由于用本发明方法获得扩增产物消除了Alu重复序列，因此，用其制备的FISH探针的非特异性背景信号可显著降低。

下面结合具体实施例，进一步阐述本发明。应理解，这些实施例仅用于说明本发明而不用于限制本发明的范围。下列实施例中未注明具体条件的实验方法，通常按照常规条件如Sambrook等人，分子克隆：实验室手册(New York：Cold Spring Harbor Laboratory Press，1989)中所述的条件，或按照制造厂商所建议的条件。

实施例1

引物合成

用人工合成的方法分别合成如下引物：

Alu-N1：5′-TTA CAG GYR TCA GCC ACY AC-3′(SEQ ID NO：1)

Alu-N2：5′-RCC AYT GCA CTY CAG CCT G-3′(SEQ ID NO：2)

其中：Y＝C或T；R＝A或G。

实施例2

用Alu特异性引物扩增细菌人工染色体(BAC)

①.培养细菌人工染色体(BAC)克隆，涂布培养基平板，培养，挑选单个克隆，摇瓶培养该克隆菌，从该菌中抽提BAC DNA。

②.用PCR反应扩增不含重复序列的BAC DNA片段的方法如下：

取50ng BAC DNA(作为PCR反应的模板)，在50μl(微升)反应总体积中进行反应。该反应体系中的成分为：10mM Tris-HCl，pH 8.4，2mMMgCl，50mM KCl，0.1mM gelatin，200mM Dntp，0.5mM引物Alu-N1或Alu-N2，2单位Taq polymerase)。PCR反应的条件为：94℃1分钟，60℃1分钟，72℃2分钟，30循环。

以不同的BAC克隆为模板进行PCR反应的电泳结果如图1所示。PCR产物平均为2-5个。

实施例3

对PCR产物的Southern印迹分析

将实施例2中获得的PCR产物经凝胶电泳后，转移至尼龙膜上。用³²P标记过的完整的BAC克隆(RP11-110-0-7)DNA作为探针，与所述Southern印迹膜杂交。

Southern印迹分析结果如图2所示。因为所用的探针(完整的BAC)中含有大量的DNA重复序列，而用Alu引物扩增出的PCR产物没有杂交，因此这说明PCR产物中不含DNA重复序列。

实施例4

对PCR产物的保存、筛选和鉴定

将上述获得的PCR扩增产物克隆到TA-Vector载体中，以便于保存及今后大量复制。

然后，用Alu序列筛选阴性克隆。即用细菌人工染色体克隆RPII-110-0-7(大小为120kb)筛选出不含Alu重复序列的阴性克隆。

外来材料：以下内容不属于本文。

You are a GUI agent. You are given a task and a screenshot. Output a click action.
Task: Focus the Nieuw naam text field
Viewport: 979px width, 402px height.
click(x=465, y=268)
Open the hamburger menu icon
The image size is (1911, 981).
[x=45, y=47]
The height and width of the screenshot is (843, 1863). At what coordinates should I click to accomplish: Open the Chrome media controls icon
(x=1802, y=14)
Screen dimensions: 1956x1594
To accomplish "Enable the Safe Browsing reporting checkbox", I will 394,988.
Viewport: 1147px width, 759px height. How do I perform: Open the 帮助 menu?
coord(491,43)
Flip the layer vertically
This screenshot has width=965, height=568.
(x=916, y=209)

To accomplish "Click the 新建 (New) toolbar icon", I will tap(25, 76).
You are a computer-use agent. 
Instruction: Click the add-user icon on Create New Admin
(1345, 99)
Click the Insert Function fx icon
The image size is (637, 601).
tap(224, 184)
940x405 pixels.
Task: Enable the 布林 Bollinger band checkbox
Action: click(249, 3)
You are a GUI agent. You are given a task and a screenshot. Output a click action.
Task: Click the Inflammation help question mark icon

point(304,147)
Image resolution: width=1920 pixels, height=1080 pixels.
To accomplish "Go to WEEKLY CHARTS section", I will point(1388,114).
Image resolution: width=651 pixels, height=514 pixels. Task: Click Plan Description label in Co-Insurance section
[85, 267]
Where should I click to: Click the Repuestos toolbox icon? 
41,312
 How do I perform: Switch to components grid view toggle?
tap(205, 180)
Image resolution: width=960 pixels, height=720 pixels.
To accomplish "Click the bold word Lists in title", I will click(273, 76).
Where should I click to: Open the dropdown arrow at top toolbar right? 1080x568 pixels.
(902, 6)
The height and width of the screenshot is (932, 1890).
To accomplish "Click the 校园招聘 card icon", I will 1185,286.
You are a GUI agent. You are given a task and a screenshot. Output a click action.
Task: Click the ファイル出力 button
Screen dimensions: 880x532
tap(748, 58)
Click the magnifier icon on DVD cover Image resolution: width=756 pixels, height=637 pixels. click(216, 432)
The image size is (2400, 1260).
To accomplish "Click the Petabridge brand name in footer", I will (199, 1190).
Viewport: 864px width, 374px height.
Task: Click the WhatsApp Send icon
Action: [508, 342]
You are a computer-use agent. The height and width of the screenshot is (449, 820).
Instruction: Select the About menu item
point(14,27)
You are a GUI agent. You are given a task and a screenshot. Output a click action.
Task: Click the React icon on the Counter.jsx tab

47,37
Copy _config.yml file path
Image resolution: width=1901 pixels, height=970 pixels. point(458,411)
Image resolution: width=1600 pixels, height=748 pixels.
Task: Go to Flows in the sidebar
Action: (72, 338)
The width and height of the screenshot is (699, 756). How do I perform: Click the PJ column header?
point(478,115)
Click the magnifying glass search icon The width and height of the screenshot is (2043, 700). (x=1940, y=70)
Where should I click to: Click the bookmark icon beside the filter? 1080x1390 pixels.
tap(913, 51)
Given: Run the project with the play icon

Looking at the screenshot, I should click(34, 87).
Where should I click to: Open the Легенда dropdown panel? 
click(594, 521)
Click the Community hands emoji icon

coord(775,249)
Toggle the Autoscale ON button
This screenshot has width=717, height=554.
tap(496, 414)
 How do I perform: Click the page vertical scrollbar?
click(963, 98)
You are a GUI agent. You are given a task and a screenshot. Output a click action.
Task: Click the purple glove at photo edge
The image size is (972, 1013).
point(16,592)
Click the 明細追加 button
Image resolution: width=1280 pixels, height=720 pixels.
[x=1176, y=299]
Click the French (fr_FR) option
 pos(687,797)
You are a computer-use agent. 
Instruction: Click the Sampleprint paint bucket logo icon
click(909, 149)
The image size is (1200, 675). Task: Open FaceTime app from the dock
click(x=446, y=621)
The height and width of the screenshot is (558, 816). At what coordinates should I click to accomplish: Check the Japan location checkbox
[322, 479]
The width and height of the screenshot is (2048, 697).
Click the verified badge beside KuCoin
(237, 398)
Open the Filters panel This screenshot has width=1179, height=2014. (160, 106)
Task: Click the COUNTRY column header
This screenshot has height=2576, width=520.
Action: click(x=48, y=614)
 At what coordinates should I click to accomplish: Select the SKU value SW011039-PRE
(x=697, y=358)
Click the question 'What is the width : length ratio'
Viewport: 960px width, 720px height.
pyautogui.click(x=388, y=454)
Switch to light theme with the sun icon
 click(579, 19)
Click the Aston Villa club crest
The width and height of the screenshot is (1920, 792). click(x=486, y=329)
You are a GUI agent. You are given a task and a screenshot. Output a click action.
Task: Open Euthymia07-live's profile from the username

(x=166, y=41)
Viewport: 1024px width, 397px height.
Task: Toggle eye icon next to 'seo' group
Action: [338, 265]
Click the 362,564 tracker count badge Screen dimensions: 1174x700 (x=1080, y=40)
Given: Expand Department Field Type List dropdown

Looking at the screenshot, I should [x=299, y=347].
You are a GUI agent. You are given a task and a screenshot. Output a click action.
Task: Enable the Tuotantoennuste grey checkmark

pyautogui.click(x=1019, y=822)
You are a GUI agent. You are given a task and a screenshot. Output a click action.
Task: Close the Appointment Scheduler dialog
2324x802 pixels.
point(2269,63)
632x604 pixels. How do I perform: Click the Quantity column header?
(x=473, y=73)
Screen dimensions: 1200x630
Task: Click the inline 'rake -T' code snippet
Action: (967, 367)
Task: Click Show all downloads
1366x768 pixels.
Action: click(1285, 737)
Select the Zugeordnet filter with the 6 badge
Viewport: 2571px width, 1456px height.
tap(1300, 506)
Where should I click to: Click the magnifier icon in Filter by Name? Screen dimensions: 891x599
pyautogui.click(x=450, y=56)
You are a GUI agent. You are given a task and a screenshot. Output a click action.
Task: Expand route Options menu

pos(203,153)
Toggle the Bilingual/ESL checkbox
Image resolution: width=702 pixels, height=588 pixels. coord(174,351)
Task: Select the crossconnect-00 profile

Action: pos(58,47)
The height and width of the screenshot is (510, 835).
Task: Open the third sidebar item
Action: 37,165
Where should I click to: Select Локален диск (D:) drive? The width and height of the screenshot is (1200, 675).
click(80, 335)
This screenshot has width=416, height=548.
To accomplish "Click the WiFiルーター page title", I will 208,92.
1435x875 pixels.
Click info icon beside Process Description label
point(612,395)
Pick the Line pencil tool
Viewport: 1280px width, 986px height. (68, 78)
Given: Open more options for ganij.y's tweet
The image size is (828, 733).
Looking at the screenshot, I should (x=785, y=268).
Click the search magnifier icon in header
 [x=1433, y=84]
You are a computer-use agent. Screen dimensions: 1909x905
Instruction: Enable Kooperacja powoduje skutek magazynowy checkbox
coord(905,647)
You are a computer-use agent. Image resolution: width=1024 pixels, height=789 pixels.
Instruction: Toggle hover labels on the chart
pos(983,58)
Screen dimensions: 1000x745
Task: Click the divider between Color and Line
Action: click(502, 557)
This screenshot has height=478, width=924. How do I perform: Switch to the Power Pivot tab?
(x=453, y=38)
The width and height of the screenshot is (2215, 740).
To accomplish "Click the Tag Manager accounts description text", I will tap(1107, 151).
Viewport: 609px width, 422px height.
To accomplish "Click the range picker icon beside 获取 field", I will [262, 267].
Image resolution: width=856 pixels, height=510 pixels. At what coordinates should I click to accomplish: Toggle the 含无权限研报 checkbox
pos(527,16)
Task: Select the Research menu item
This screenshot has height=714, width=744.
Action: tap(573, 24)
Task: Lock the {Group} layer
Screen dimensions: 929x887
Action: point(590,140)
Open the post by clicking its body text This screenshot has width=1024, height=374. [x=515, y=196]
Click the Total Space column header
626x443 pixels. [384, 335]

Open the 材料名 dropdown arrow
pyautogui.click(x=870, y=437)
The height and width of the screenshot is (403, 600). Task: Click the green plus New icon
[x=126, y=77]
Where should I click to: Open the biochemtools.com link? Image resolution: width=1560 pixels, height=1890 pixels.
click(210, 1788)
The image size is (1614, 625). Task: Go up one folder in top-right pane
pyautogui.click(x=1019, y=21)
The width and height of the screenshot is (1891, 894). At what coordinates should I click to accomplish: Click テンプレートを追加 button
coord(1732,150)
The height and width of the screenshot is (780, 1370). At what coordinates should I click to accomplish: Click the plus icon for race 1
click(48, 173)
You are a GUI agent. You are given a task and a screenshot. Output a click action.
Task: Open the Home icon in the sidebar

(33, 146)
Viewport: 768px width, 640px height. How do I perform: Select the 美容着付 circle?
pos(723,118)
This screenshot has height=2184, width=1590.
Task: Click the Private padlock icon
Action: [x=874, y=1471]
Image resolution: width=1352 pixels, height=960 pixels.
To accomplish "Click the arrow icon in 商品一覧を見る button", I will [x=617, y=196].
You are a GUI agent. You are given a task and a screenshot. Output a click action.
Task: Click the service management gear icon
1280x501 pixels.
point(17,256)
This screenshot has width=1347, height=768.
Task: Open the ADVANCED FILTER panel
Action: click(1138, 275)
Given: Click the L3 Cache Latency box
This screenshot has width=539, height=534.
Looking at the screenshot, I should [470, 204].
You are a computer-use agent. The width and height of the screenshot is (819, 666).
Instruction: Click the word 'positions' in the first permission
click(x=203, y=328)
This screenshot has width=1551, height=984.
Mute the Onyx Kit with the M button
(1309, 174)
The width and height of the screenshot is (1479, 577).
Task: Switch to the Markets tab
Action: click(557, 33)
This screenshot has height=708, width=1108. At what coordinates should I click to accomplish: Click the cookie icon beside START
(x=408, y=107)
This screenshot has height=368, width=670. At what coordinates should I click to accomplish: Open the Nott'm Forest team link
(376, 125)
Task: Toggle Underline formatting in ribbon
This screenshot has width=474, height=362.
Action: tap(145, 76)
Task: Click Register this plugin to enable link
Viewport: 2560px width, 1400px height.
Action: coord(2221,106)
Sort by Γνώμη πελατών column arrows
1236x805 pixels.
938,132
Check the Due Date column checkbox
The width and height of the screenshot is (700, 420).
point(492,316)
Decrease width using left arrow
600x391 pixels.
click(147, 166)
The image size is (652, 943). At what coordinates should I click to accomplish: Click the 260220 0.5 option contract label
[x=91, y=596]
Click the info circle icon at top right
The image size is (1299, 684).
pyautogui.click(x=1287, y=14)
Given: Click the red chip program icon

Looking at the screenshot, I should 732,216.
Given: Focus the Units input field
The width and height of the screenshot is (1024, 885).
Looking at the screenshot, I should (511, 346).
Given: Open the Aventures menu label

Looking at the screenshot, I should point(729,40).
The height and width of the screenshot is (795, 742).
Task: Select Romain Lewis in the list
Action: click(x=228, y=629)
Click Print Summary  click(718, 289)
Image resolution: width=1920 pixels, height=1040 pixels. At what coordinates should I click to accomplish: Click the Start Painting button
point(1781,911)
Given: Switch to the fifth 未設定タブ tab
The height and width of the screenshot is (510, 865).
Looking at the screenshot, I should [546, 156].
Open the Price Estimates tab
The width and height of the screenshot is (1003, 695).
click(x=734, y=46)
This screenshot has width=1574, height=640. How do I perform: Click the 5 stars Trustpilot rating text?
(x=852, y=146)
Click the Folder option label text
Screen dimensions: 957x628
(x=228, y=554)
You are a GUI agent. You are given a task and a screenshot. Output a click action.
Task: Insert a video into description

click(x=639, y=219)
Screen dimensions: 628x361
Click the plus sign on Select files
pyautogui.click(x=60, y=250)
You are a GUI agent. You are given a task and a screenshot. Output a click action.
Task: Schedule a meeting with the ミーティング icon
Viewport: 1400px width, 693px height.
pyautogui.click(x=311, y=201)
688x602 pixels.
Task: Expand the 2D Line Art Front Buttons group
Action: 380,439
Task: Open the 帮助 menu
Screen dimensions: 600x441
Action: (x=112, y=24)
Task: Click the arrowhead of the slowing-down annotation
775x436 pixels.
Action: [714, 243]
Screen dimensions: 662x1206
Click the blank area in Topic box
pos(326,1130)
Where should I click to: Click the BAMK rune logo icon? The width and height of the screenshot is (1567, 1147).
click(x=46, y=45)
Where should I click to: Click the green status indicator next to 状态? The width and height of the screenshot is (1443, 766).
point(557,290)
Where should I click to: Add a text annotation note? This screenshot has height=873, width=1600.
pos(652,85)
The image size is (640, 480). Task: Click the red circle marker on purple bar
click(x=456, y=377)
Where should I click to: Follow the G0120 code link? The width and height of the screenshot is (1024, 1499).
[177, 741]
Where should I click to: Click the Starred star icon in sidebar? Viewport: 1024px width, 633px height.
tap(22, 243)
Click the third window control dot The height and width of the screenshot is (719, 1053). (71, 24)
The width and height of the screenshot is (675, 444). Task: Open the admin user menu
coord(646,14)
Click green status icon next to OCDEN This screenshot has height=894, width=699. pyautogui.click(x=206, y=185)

接着，用PCR反应扩增出插入片段，并通过凝胶电泳法测定插入片段的大小。此外，还进一步对一些PCR产物做了DNA序列测定分析。

测序结果也证明这些PCR产物的大小在400-2000碱基对之间，平均约800碱基对，并且都不含重复序列。

实施例5

FISH探针的制备

在本实施例中，用上述实施例中用Alu特异性引物制备的PCR产物，通过常规的随机引物标记法来制备FISH探针。此方法使用随机引物来标记DNA分子，通过标记反应可以产生数倍于初始DNA量的标记探针。一般可以使用Life Technologies公司的随机引物标记试剂盒。

(1)将100mg DNA溶入24μ水中，置于冰上，加入20μl随机引物溶液(2.5X)。将混合后的DNA煮沸变性5分钟，立即置于冰上。

(2)加入5μl 10XdNTP溶液，轻轻地将离心管内试剂彻底混匀，再加入1μl的酶溶液。

(3)混匀后，将反应物在37℃中培养1小时，取2μl做凝胶电泳检查。如果被标记的DNA探针片段在200-2000bp之间，标记效果最佳。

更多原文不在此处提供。